RECORD SET:

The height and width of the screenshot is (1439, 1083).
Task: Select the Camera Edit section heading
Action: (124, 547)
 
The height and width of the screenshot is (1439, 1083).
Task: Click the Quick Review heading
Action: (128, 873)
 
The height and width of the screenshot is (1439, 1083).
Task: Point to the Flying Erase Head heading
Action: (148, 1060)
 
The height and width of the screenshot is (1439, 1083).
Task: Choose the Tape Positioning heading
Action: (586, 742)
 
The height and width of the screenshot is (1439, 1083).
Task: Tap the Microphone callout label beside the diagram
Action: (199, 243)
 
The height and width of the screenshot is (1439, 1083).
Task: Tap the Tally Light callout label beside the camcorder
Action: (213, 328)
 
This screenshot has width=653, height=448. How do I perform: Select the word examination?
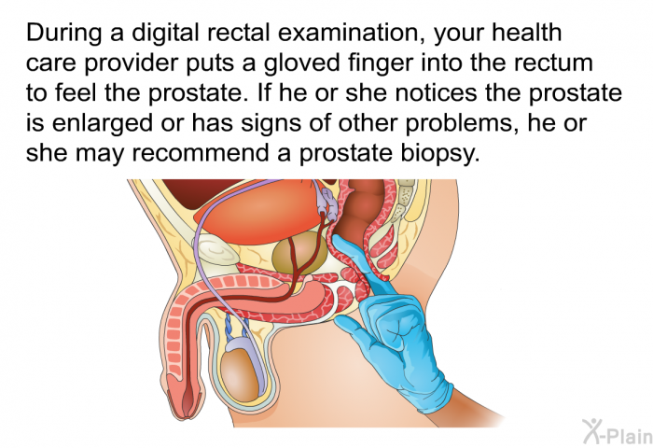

YOUR INSTRUCTIONS: Locate each line in the rows above that contains the word "Select" with matching capitalization, and copy those lines out in full.

FULL RESPONSE:
Task: Select the Camera Edit section heading
This screenshot has width=653, height=448. How do I perform: Select the word examination?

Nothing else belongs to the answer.